私も一度うかがったことがあるが、G社の東京事務所は、有楽町駅前の一等地にある大きなビルの一室だった。知り合いの企業のオフィスの一部を借りているそうだが、一見すると間借りには見えない。求職者にとっても、東京に事務所のある企業の方が安心感があるだろう。
「これまで首都圏の人材を面接するときは、私が東京まで出張してくることが多かったんです。その次の役員面接は本社まで来てもらっていますが、オフィスが都内にあれば、場合によっては最終面接まで東京で行うことができます」
G社の人事担当はそう言いながら私を出迎えてくれた。役員が忙しくて上京できないケースも考慮して、オフィスにはビデオ会議システムまで完備されていた。
ただ、入社を決めるまでには最低でも一度は本社を見に来てもらいたい、という本音も話してくれた。人材にとっても、自分がこれから働く会社をその目で見ておかないと不安だろう。東京オフィスやビデオ面接は、あくまでも在職中で忙しい人のためだ。
「面接地を東京にしたことで、候補者は増えていますか」
「まだこれから、というところですね。受け入れ態勢は整ってきたので、ぜひ良い人材を紹介してください」

* _練習問題 A_: データのうち、文字列「menuitem」を含む行はいくつありますか。その数だけを答えてください。

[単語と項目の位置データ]
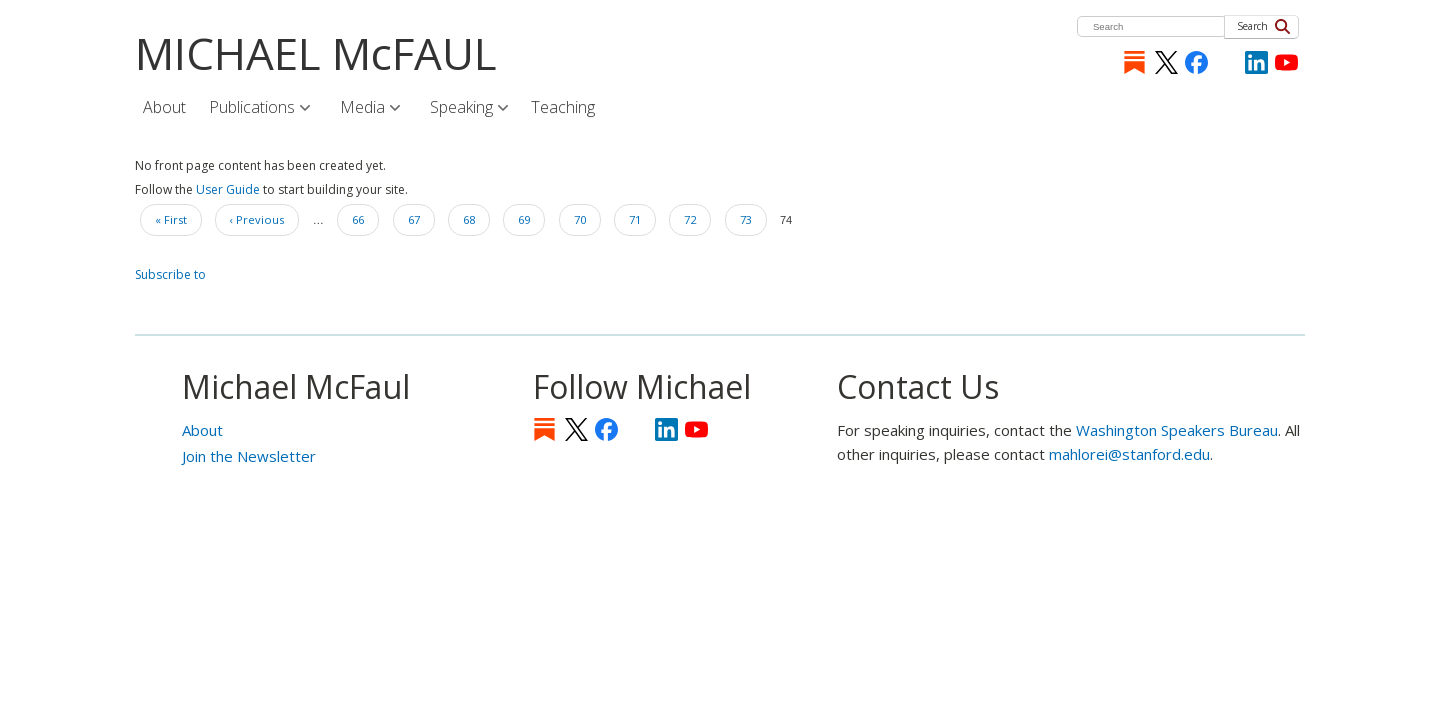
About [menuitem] (164, 107)
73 (753, 217)
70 (587, 217)
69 (531, 217)
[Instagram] (1226, 62)
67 (421, 217)
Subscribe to (170, 274)
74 (786, 217)
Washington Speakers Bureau (1177, 430)
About (202, 430)
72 (697, 217)
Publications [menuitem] (253, 108)
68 (476, 217)
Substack (1134, 62)
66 (365, 217)
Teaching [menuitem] (563, 107)
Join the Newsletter (249, 456)
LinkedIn (1256, 62)
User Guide (228, 189)
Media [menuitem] (364, 108)
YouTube (1286, 62)
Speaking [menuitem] (463, 108)
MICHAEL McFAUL (316, 53)
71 (642, 217)
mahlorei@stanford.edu (1129, 454)
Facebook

* _練習問題 B_:
本文に基づいて、次の問いに答えてください。
(i) G社の東京事務所は、どのような場所にありますか。
(ii) 東京のオフィスには、どのような設備が完備されていましたか。
(iii) 東京オフィスやビデオ面接は、どのような人のためのものとされていますか。

* _解答例 A_: 5

* _解答例 B_:
(i) 有楽町駅前の一等地にある大きなビルの一室にあります。
(ii) ビデオ会議システムが完備されていました。
(iii) 在職中で忙しい人のためのものとされています。